My first racial episode with over-policing occurred only two weeks after I purchased my first car: a $1500 yellow, convertible Triumph Spit Fire. I had been living in America for a year; my brother had been in the States for under a month. It was about nine p.m., and we were on our way to a friend’s house.

Our trip was interrupted by the blare of a siren. We were in Inglewood, a predominantly black neighborhood south of Los Angeles; a police car had signaled us to pull over. One officer approached my window; the other stationed himself beside the passenger door. He directed his flashlight into the interior of the car, locating its beam, alternatively, on our faces. The characters: two black boys. The racial stage was set.

“Anything wrong, officers?” I asked, attempting to discern the face behind the flashlight. Neither officer responded. Against my racial script, I inquired again as to whether we had done anything wrong.

Again, no response. Instead, one of the officers instructed, “Step outside the car with your hands on your heads.” Effectively rehearsing our blackness, we did as he asked. He then told us to sit on the side of the curb. Grudgingly, we complied. Though we were both learning our parts, the racial theater was well underway.

As we sat on the pavement, “racially exposed,” our backs to the officers, our feet in the road, I asked a third time whether we had done anything wrong. One officer responded, rather curtly, that I should “shut up and not make any trouble.” Perhaps foolishly, I insisted on knowing why we were being stopped. “We have a right to know, don’t we? We’re not criminals, after all.”

Today I might have acted differently, less defiantly. But my strange career with race, at least in America, had only just begun. In other words, I had not yet lived in America long enough to learn the ways of the police, the racial conventions of black and white police encounters, the so-called rules of the game: “Don’t move. Don’t tum around. Don’t give some rookie an excuse to shoot you.” No one had explained to me that if you get pulled over by the police “[n]ever get into a verbal confrontation ... Never! Comply with the officer. If it means getting down on the ground, then get down on the ground. Comply with whatever the officer is asking you to do.” It had not occurred to me that my encounter with these officers was potentially life threatening. This was one of my many racial blind spots. Eventually, I would develop my second sight.

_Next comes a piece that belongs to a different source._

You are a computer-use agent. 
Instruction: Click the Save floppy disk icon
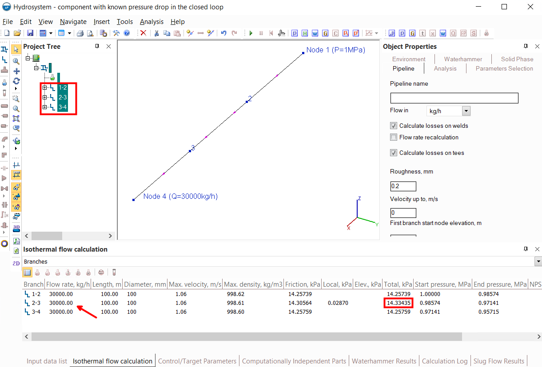pos(30,33)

The officer discerned that I was not American. Presumably, my accent provided the clue, although my lack of racial etiquette—mouthing off to white police officers in a “high-crime” area in the middle of the night—might have suggested that I was an outsider to the racial dynamics of police encounters. My assertion of my rights, my attempts to maintain my dignity, my confronting authority (each a function of my pre-invisibility blackness) might have signaled that I was not from here and, more importantly, that I had not been racially socialized into, or internalized the racial survival strategy of, performing obedience for the police. From the officer’s perspective, we were, in that moment, defiant ones.

The officer looked at my brother and me, seemingly puzzled. He needed more information racially to process us, to make sense of what he might have experienced as a moment of racial incongruity. While there was no disjuncture between how we looked and the phenotypic cues for black identity, our performance of blackness could have created a racial indeterminacy problem that had to be fixed. That is, to the extent that the officers harbored an a priori investment in our blackness (that we were criminals or thugs), our English accents might have challenged it. At best, this challenge was partial, however; racial inscription was inevitable. The officer could see—with his “inner eyes”—that we had the souls of black folk. He simply needed to confirm our racial stock so that he could freely trade on our blackness.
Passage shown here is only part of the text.